Another year, another V/H/S film that has little to do with the outdated video format. The scares are far and between this time, but at least so is the misogyny. Story 1: A struggling magician is gifted a cloak that grants him superpowers. The filmmakers were clearly at a loss how to incorporate subjective camerawork. Story 2: Equipped with ProGo cameras, Harmony Korin’s kids cross paths with devil worshippers and skeletons. Story 3: A professor builds a portal to another dimension and finds a mirror-image of himself and his house on the other side. For what it’s worth, this yarn is the best of the bunch. We should all be grateful that a fourth segment was cut from the film.

WILLOW CREEK ★★½
(Bobcat Goldwaith. USA. 79 min. 2014.)
Cast: Alexie Gilmore, Bryce Johnson.
Remember that annoying Zed character from the Police Academy movies? He went and reinvented himself as an indie filmmaker who makes critical darlings. No, really. His latest outing is this unofficial remake of The Blair Witch Project. No, really. Gilmore and Johnson visit a Midwestern town, interview the villagers about a local legend, enter the woods to shoot a documentary, and start hearing creepy noises in their campsite after sunset. And, yes, these mooncalves do get lost. What annoys me the most about this flick is its quality. It should have been a turkey, but it’s not. There are some decent scares, the acting is good, and there’s one bravura sequence that lasts more than fifteen minutes without a single cut. Now, please, pretty please, can we close the chapter on found footage films and produce something halfway original?

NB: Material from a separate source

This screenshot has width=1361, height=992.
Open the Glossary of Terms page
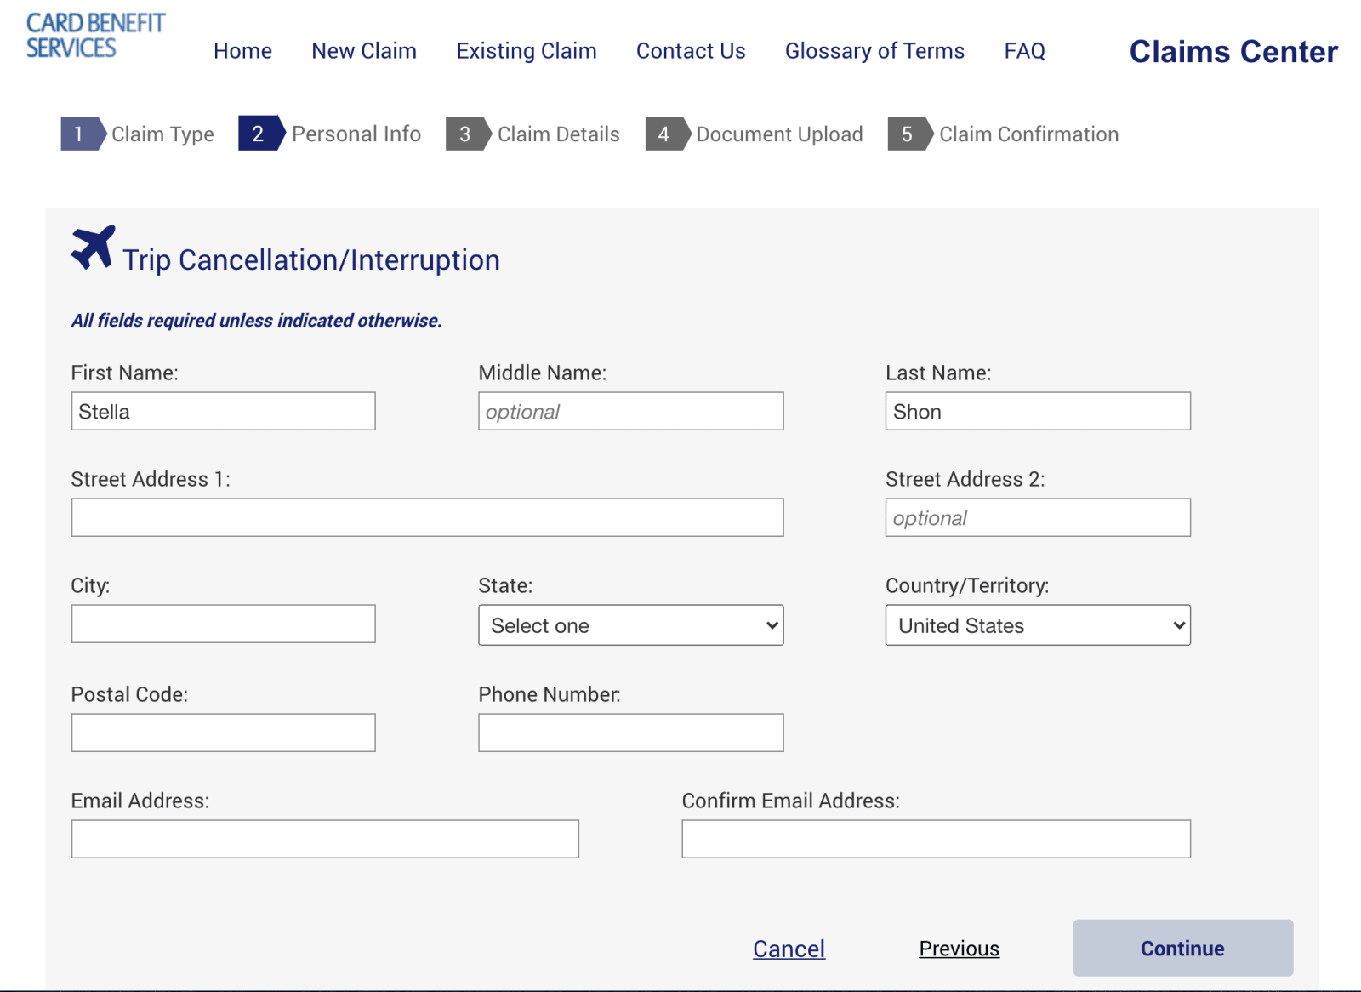coord(874,51)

Here’s our top 10 of 2014. Mind you, some 2013 films weren’t released over here until 2014, and you bet your fur we’ve included them.
1. The Grand Budapest Hotel
2. Nightcrawler
3. Nebraska
4. Her
5. Jodorowsky’s Dune
6. 12 Years A Slave
7. Enemy
8. The Wolf of Wall Street
9. Under the Skin
10. Interstellar

Bonus: Films we're looking forward to (some of them against better judgment):
1. Inherent Vice (Paul Thomas Anderson)
2. Star wars Episode VII: The Force Awakens (J.J. Abrams)
3. It Follows (David Robert Mitchell)
4. Knight of Cups (Terrence Malick)
5. American Sniper (Clint Eastwood)
6. Mad Max: Fury Road (George Miller)
7. Jurassic World (Colin Trevorrow)
8. Terminator: Genisys (Alan Taylor)
9. Big Eyes (Tim Burton minus green screens, Johnny Depp, and Helena Bonham Carter. I’m in!)
10. Queen of the Desert (Werner Herzog)


Films we hope Kim Jong-un dislikes, so the studios will shelve them:
1. Amityville (unnecessary sequel/remake/reboot/whatever)
2. Resident Evil 6 (unnecessary sequel)
3. Taken 3 (unnecessary sequel)
4. Fifty Shades of Grey (adaptation of a stupid book)
5. Paul Blart: Mall Cop II (unnecessary sequel)
6. Poltergeist (unnecessary remake)
7. Point Break (unnecessary remake)
8. Paranormal Activity: The Ghost Dimension (unnecessary sequel)
9. The Woman in Black 2 (unnecessary sequel)
10. Ted 2 (unnecessary sequel)

Films to watch during the holiday season:
1. Eyes Wide Shut.
2. The Fearless Vampire Killers
3. Wonder Boys
4. Scott Pilgrim vs. The World
5. A Christmas Story
6. National Lampoon’s Christmas Vacation. This 1990 comedy film favors the Pledge of Allegiance and The Star-Spangled Banner over grace prayers and Christmas carols. Happily married upper middle class family man Chevy Chase lives in a villa big enough to house three families but still throws a profanity-laced tantrum when his yearly bonus turns out to be meager. Written by a republican filmmaker. Greed is good.
7. Gremlins. We’re still not sure if its hero is supposed to be a young professional or a high school student, but Gremlins is loads of fun.
8. Die Hard. Alle Menschen werden Brüder while Bruce Wills and Severus Snape shoot up a highrise.
9. Love Actually
10. The Nightmare Before Christmas.

Merry Christmas, you filthy animals! And a happy new year!